:: Data for this task

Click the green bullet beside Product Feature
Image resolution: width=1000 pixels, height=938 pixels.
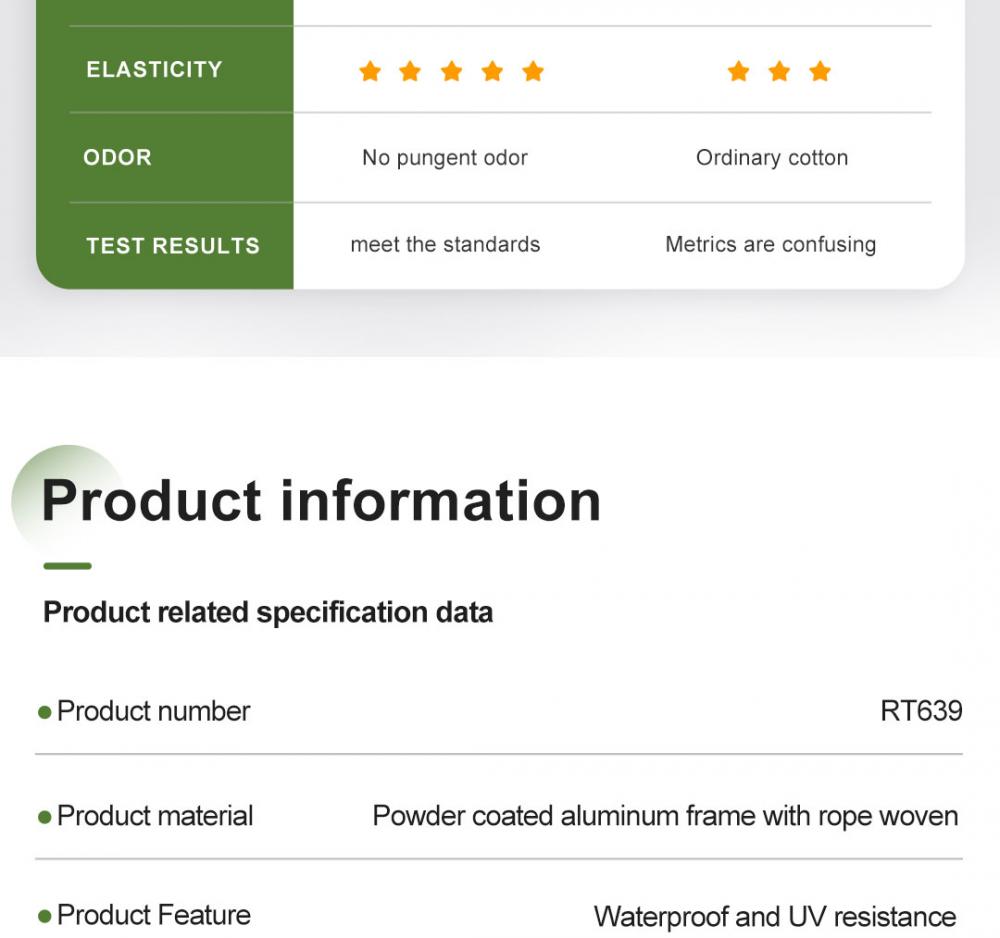coord(45,917)
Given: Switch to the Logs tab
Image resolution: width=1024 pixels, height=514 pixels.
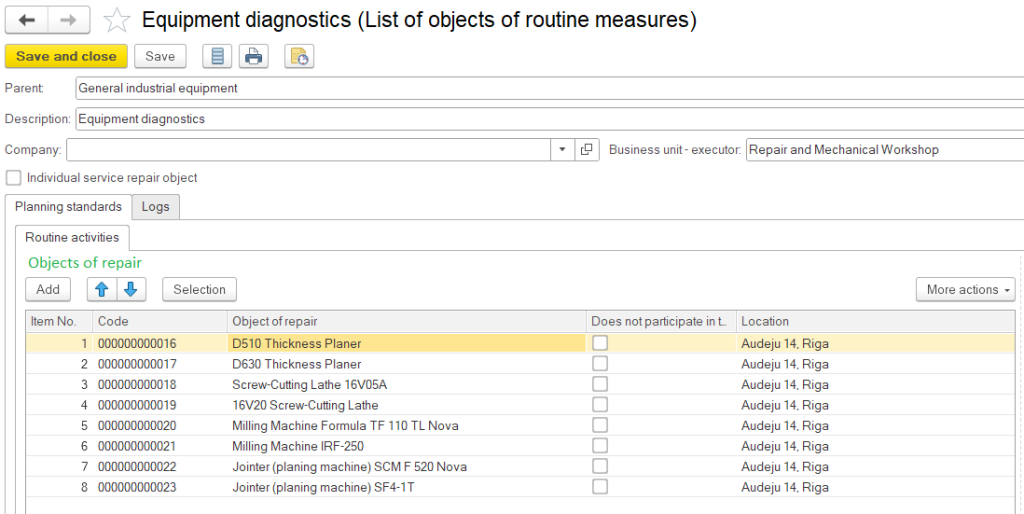Looking at the screenshot, I should (155, 207).
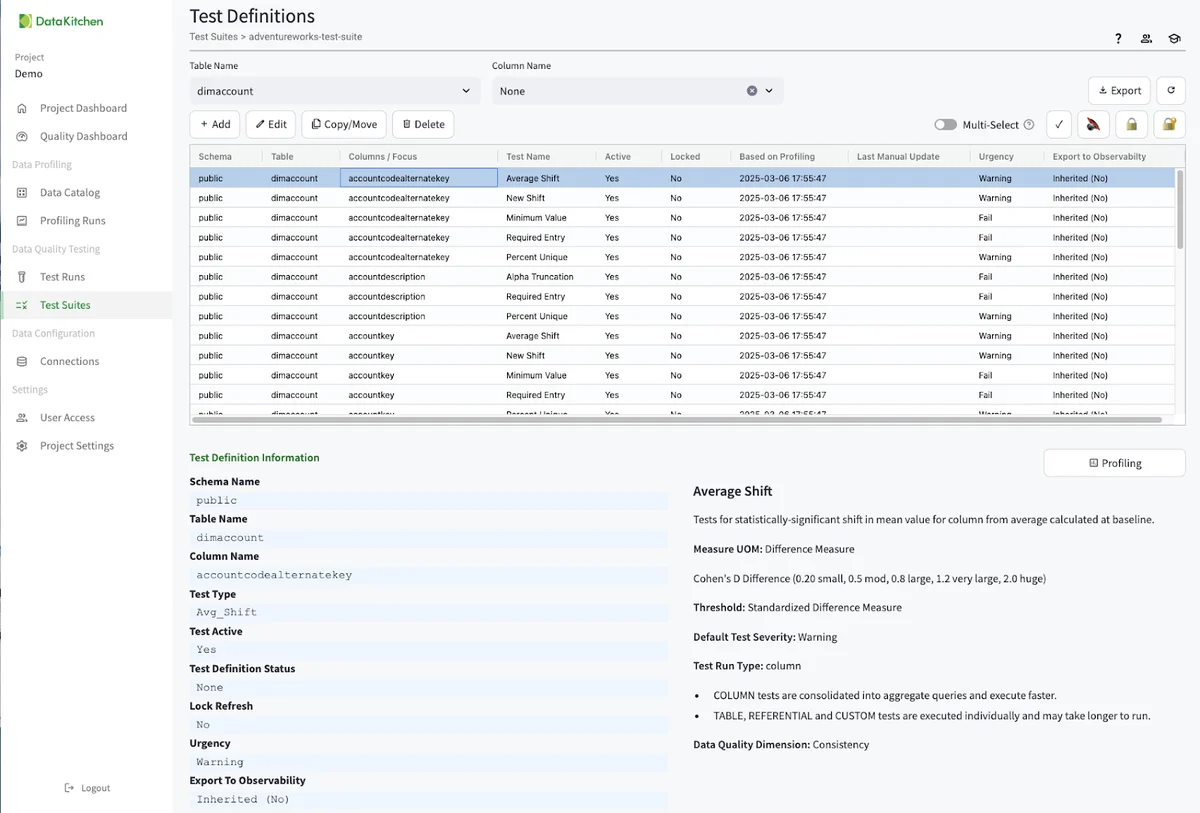Image resolution: width=1200 pixels, height=813 pixels.
Task: Click the Export button
Action: point(1119,90)
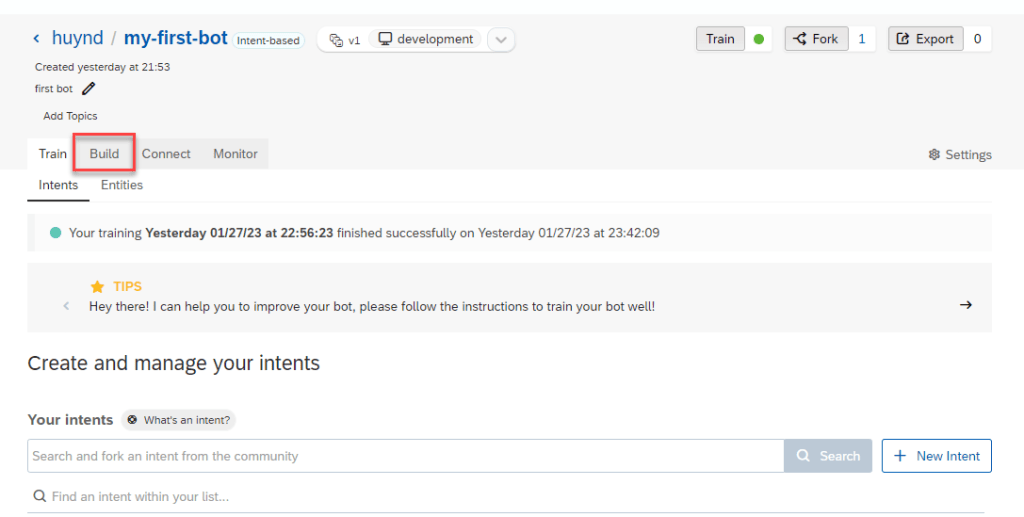
Task: Click the pencil icon to edit description
Action: coord(89,89)
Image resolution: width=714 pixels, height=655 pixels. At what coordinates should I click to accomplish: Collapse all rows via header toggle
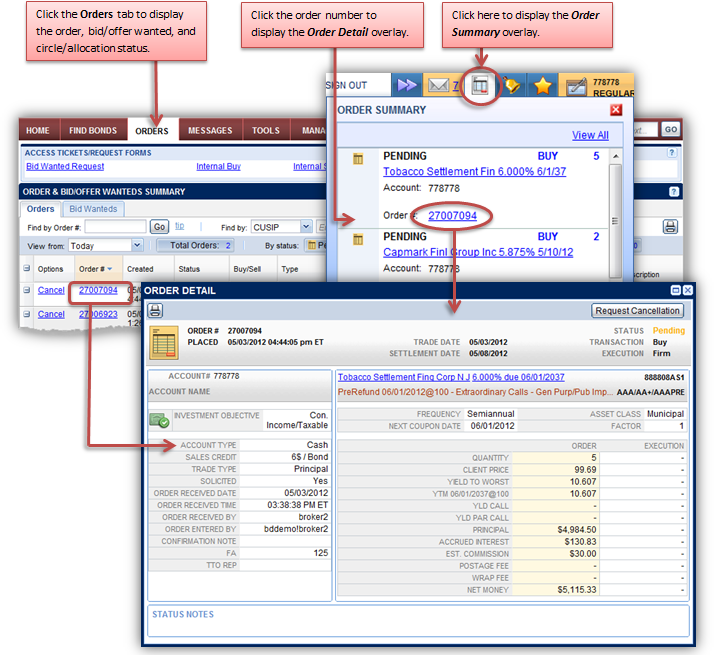coord(27,269)
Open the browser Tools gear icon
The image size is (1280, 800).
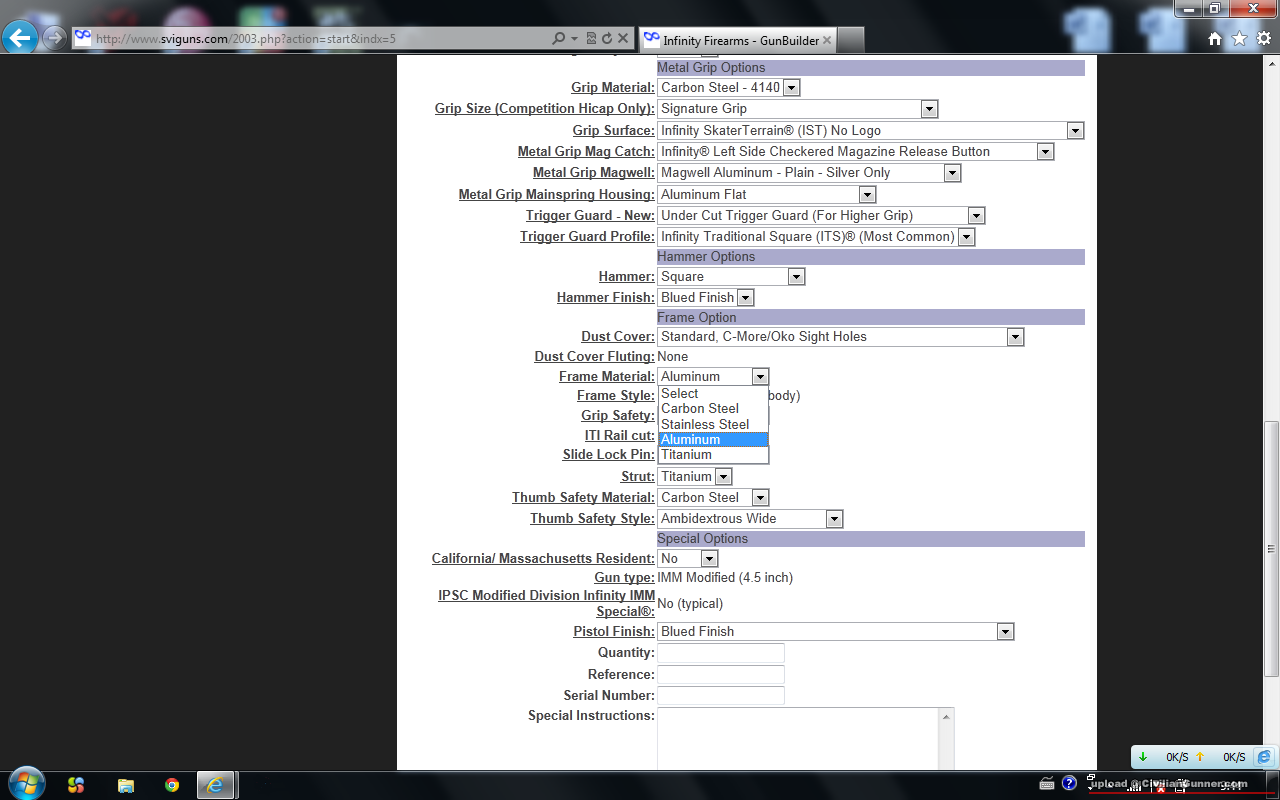click(x=1263, y=39)
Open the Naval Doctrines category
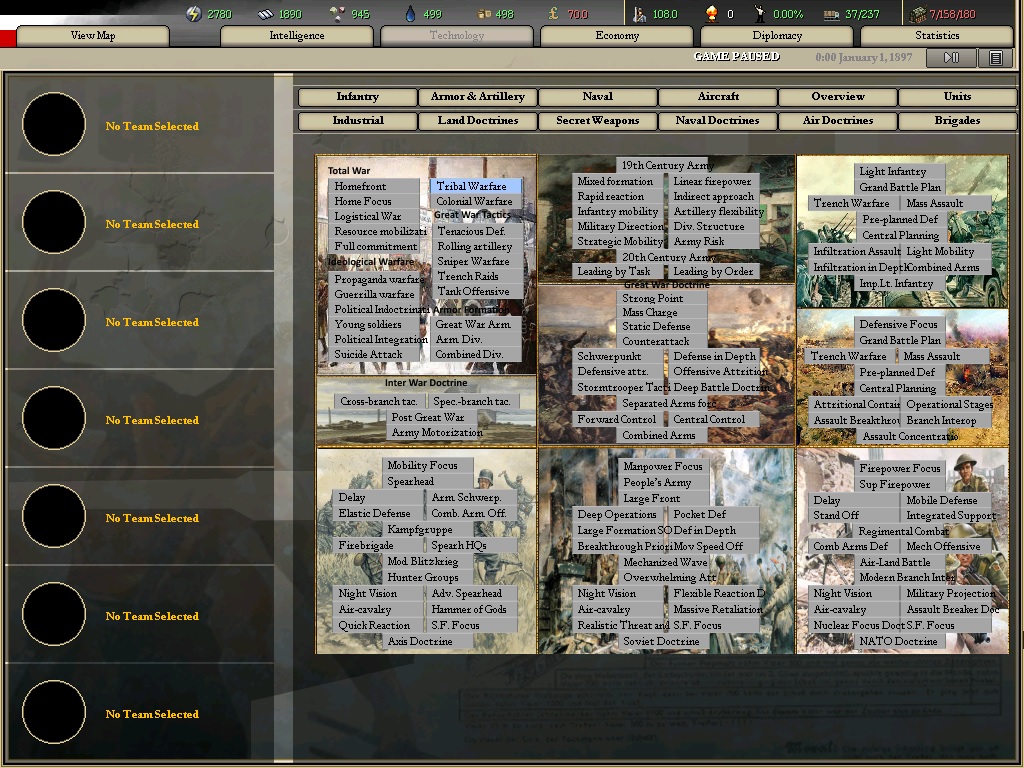 (x=718, y=121)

::::

Work instruction: Could you set down word for word each line from the one holding "Image resolution: width=1000" through the end of the material above, without any pictures?

Result:
Image resolution: width=1000 pixels, height=938 pixels.
coord(45,917)
Given: Switch to the Logs tab
Image resolution: width=1024 pixels, height=514 pixels.
Looking at the screenshot, I should (155, 207).
Image resolution: width=1200 pixels, height=813 pixels.
Task: Click the Export button
Action: point(1119,90)
Task: Click the pencil icon to edit description
Action: coord(89,89)
Image resolution: width=714 pixels, height=655 pixels. At what coordinates should I click to accomplish: Collapse all rows via header toggle
coord(27,269)
Open the browser Tools gear icon
The image size is (1280, 800).
click(x=1263, y=39)
Open the Naval Doctrines category
 (x=718, y=121)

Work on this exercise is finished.